[Word and element locating data]
········
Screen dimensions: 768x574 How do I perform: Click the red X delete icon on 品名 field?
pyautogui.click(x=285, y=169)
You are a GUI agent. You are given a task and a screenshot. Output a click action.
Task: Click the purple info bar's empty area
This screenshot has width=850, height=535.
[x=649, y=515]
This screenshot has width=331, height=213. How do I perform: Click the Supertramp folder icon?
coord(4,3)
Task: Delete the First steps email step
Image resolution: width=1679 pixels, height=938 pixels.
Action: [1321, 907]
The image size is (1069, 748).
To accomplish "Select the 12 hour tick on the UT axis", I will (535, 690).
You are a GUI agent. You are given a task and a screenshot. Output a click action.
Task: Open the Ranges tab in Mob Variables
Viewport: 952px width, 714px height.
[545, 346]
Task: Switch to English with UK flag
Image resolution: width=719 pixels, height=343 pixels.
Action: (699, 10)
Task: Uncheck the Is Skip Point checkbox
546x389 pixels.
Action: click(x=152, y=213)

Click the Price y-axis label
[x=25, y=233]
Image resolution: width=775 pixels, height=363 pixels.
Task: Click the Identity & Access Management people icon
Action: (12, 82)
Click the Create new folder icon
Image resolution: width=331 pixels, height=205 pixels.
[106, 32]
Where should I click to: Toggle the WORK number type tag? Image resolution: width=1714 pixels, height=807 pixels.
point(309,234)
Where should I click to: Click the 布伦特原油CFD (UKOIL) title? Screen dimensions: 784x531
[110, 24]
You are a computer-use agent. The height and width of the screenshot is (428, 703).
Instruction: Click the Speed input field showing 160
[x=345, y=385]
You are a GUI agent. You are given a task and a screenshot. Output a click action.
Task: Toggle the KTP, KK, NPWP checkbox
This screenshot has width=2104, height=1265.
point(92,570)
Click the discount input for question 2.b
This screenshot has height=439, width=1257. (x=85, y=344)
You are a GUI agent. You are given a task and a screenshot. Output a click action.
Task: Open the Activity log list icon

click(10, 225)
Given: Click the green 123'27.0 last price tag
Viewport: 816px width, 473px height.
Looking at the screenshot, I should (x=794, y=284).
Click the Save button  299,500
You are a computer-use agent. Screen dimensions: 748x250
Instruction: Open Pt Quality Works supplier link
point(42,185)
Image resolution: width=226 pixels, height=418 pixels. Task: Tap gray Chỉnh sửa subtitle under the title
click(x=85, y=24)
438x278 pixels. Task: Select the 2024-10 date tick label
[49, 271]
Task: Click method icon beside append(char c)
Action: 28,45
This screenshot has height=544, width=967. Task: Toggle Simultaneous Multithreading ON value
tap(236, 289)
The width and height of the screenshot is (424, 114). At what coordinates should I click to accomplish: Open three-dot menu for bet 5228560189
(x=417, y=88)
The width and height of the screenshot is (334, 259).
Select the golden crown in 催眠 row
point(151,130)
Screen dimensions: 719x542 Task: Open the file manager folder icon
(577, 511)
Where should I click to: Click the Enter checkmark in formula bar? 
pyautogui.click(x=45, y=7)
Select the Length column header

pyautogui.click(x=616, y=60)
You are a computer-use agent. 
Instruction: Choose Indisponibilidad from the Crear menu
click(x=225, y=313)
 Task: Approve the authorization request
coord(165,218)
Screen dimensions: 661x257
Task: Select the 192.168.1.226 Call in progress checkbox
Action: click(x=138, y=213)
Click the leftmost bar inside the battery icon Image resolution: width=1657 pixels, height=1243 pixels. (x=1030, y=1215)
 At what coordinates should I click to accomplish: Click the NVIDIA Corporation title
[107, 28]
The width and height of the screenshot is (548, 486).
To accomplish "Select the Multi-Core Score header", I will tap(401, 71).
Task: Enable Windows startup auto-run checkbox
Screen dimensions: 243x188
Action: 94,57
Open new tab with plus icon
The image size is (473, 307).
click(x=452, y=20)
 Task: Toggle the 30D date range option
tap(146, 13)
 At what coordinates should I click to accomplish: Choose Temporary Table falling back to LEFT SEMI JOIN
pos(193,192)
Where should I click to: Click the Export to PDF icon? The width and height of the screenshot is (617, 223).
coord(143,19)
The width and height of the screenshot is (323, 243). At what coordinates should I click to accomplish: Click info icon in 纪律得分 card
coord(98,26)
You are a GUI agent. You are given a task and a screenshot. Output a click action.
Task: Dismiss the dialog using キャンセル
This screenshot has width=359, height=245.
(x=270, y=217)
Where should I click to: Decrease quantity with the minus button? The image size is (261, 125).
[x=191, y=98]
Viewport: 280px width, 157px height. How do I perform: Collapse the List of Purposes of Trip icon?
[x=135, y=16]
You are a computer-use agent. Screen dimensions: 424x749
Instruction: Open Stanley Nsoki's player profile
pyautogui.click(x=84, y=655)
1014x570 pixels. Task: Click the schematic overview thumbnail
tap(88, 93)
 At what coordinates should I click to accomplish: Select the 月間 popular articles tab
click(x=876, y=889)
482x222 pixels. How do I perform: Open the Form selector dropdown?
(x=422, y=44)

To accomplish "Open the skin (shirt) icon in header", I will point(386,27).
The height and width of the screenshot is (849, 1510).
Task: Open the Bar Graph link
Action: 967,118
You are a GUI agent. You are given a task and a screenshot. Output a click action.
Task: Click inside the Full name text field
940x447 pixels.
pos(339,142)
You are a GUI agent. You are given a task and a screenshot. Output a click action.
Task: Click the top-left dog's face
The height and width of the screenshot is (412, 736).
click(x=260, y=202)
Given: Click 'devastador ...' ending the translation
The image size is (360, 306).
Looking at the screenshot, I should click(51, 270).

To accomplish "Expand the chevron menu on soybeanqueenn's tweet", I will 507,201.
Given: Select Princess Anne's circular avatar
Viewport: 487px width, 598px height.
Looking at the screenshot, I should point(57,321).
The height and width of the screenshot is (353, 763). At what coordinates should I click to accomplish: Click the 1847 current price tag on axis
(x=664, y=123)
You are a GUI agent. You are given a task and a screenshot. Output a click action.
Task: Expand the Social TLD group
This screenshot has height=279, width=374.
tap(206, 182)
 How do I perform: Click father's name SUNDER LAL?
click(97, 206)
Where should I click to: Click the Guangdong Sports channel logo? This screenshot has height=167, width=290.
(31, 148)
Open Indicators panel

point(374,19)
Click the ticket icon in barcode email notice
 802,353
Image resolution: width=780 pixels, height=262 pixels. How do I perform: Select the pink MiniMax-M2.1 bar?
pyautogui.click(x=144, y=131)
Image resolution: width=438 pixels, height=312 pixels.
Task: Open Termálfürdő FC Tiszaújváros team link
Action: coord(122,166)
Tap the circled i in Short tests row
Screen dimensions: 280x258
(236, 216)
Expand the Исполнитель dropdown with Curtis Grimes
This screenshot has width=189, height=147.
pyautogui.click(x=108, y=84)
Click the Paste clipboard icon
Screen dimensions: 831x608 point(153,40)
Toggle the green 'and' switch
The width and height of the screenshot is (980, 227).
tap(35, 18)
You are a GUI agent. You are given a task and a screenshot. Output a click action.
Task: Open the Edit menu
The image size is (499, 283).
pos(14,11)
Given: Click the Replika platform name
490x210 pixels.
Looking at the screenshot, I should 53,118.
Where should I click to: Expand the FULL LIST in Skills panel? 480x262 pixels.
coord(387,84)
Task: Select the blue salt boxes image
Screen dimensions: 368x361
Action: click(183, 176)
········
--- GOAL ---
Return every line of the material above verbatim, from start to finish.

--- OUTPUT FOR THIS EXERCISE ---
Screen dimensions: 768x574 How do I perform: Click the red X delete icon on 品名 field?
pyautogui.click(x=285, y=169)
You are a GUI agent. You are given a task and a screenshot. Output a click action.
Task: Click the purple info bar's empty area
This screenshot has width=850, height=535.
[x=649, y=515]
This screenshot has width=331, height=213. How do I perform: Click the Supertramp folder icon?
coord(4,3)
Task: Delete the First steps email step
Image resolution: width=1679 pixels, height=938 pixels.
Action: [1321, 907]
The image size is (1069, 748).
To accomplish "Select the 12 hour tick on the UT axis", I will (535, 690).
You are a GUI agent. You are given a task and a screenshot. Output a click action.
Task: Open the Ranges tab in Mob Variables
Viewport: 952px width, 714px height.
[545, 346]
Task: Switch to English with UK flag
Image resolution: width=719 pixels, height=343 pixels.
Action: (699, 10)
Task: Uncheck the Is Skip Point checkbox
546x389 pixels.
Action: click(x=152, y=213)

Click the Price y-axis label
[x=25, y=233]
Image resolution: width=775 pixels, height=363 pixels.
Task: Click the Identity & Access Management people icon
Action: (12, 82)
Click the Create new folder icon
Image resolution: width=331 pixels, height=205 pixels.
[106, 32]
Where should I click to: Toggle the WORK number type tag? Image resolution: width=1714 pixels, height=807 pixels.
point(309,234)
Where should I click to: Click the 布伦特原油CFD (UKOIL) title? Screen dimensions: 784x531
[110, 24]
You are a computer-use agent. The height and width of the screenshot is (428, 703).
Instruction: Click the Speed input field showing 160
[x=345, y=385]
You are a GUI agent. You are given a task and a screenshot. Output a click action.
Task: Toggle the KTP, KK, NPWP checkbox
This screenshot has width=2104, height=1265.
point(92,570)
Click the discount input for question 2.b
This screenshot has height=439, width=1257. (x=85, y=344)
You are a GUI agent. You are given a task and a screenshot. Output a click action.
Task: Open the Activity log list icon

click(10, 225)
Given: Click the green 123'27.0 last price tag
Viewport: 816px width, 473px height.
Looking at the screenshot, I should (x=794, y=284).
Click the Save button  299,500
You are a computer-use agent. Screen dimensions: 748x250
Instruction: Open Pt Quality Works supplier link
point(42,185)
Image resolution: width=226 pixels, height=418 pixels. Task: Tap gray Chỉnh sửa subtitle under the title
click(x=85, y=24)
438x278 pixels. Task: Select the 2024-10 date tick label
[49, 271]
Task: Click method icon beside append(char c)
Action: 28,45
This screenshot has height=544, width=967. Task: Toggle Simultaneous Multithreading ON value
tap(236, 289)
The width and height of the screenshot is (424, 114). At what coordinates should I click to accomplish: Open three-dot menu for bet 5228560189
(x=417, y=88)
The width and height of the screenshot is (334, 259).
Select the golden crown in 催眠 row
point(151,130)
Screen dimensions: 719x542 Task: Open the file manager folder icon
(577, 511)
Where should I click to: Click the Enter checkmark in formula bar? 
pyautogui.click(x=45, y=7)
Select the Length column header

pyautogui.click(x=616, y=60)
You are a computer-use agent. 
Instruction: Choose Indisponibilidad from the Crear menu
click(x=225, y=313)
 Task: Approve the authorization request
coord(165,218)
Screen dimensions: 661x257
Task: Select the 192.168.1.226 Call in progress checkbox
Action: click(x=138, y=213)
Click the leftmost bar inside the battery icon Image resolution: width=1657 pixels, height=1243 pixels. (x=1030, y=1215)
 At what coordinates should I click to accomplish: Click the NVIDIA Corporation title
[107, 28]
The width and height of the screenshot is (548, 486).
To accomplish "Select the Multi-Core Score header", I will tap(401, 71).
Task: Enable Windows startup auto-run checkbox
Screen dimensions: 243x188
Action: 94,57
Open new tab with plus icon
The image size is (473, 307).
click(x=452, y=20)
 Task: Toggle the 30D date range option
tap(146, 13)
 At what coordinates should I click to accomplish: Choose Temporary Table falling back to LEFT SEMI JOIN
pos(193,192)
Where should I click to: Click the Export to PDF icon? The width and height of the screenshot is (617, 223).
coord(143,19)
The width and height of the screenshot is (323, 243). At what coordinates should I click to accomplish: Click info icon in 纪律得分 card
coord(98,26)
You are a GUI agent. You are given a task and a screenshot. Output a click action.
Task: Dismiss the dialog using キャンセル
This screenshot has width=359, height=245.
(x=270, y=217)
Where should I click to: Decrease quantity with the minus button? The image size is (261, 125).
[x=191, y=98]
Viewport: 280px width, 157px height. How do I perform: Collapse the List of Purposes of Trip icon?
[x=135, y=16]
You are a computer-use agent. Screen dimensions: 424x749
Instruction: Open Stanley Nsoki's player profile
pyautogui.click(x=84, y=655)
1014x570 pixels. Task: Click the schematic overview thumbnail
tap(88, 93)
 At what coordinates should I click to accomplish: Select the 月間 popular articles tab
click(x=876, y=889)
482x222 pixels. How do I perform: Open the Form selector dropdown?
(x=422, y=44)

To accomplish "Open the skin (shirt) icon in header", I will point(386,27).
The height and width of the screenshot is (849, 1510).
Task: Open the Bar Graph link
Action: 967,118
You are a GUI agent. You are given a task and a screenshot. Output a click action.
Task: Click inside the Full name text field
940x447 pixels.
pos(339,142)
You are a GUI agent. You are given a task and a screenshot. Output a click action.
Task: Click the top-left dog's face
The height and width of the screenshot is (412, 736).
click(x=260, y=202)
Given: Click 'devastador ...' ending the translation
The image size is (360, 306).
Looking at the screenshot, I should click(51, 270).

To accomplish "Expand the chevron menu on soybeanqueenn's tweet", I will 507,201.
Given: Select Princess Anne's circular avatar
Viewport: 487px width, 598px height.
Looking at the screenshot, I should point(57,321).
The height and width of the screenshot is (353, 763). At what coordinates should I click to accomplish: Click the 1847 current price tag on axis
(x=664, y=123)
You are a GUI agent. You are given a task and a screenshot. Output a click action.
Task: Expand the Social TLD group
This screenshot has height=279, width=374.
tap(206, 182)
 How do I perform: Click father's name SUNDER LAL?
click(97, 206)
Where should I click to: Click the Guangdong Sports channel logo? This screenshot has height=167, width=290.
(31, 148)
Open Indicators panel

point(374,19)
Click the ticket icon in barcode email notice
 802,353
Image resolution: width=780 pixels, height=262 pixels. How do I perform: Select the pink MiniMax-M2.1 bar?
pyautogui.click(x=144, y=131)
Image resolution: width=438 pixels, height=312 pixels.
Task: Open Termálfürdő FC Tiszaújváros team link
Action: coord(122,166)
Tap the circled i in Short tests row
Screen dimensions: 280x258
(236, 216)
Expand the Исполнитель dropdown with Curtis Grimes
This screenshot has width=189, height=147.
pyautogui.click(x=108, y=84)
Click the Paste clipboard icon
Screen dimensions: 831x608 point(153,40)
Toggle the green 'and' switch
The width and height of the screenshot is (980, 227).
tap(35, 18)
You are a GUI agent. You are given a task and a screenshot. Output a click action.
Task: Open the Edit menu
The image size is (499, 283).
pos(14,11)
Given: Click the Replika platform name
490x210 pixels.
Looking at the screenshot, I should 53,118.
Where should I click to: Expand the FULL LIST in Skills panel? 480x262 pixels.
coord(387,84)
Task: Select the blue salt boxes image
Screen dimensions: 368x361
Action: click(183, 176)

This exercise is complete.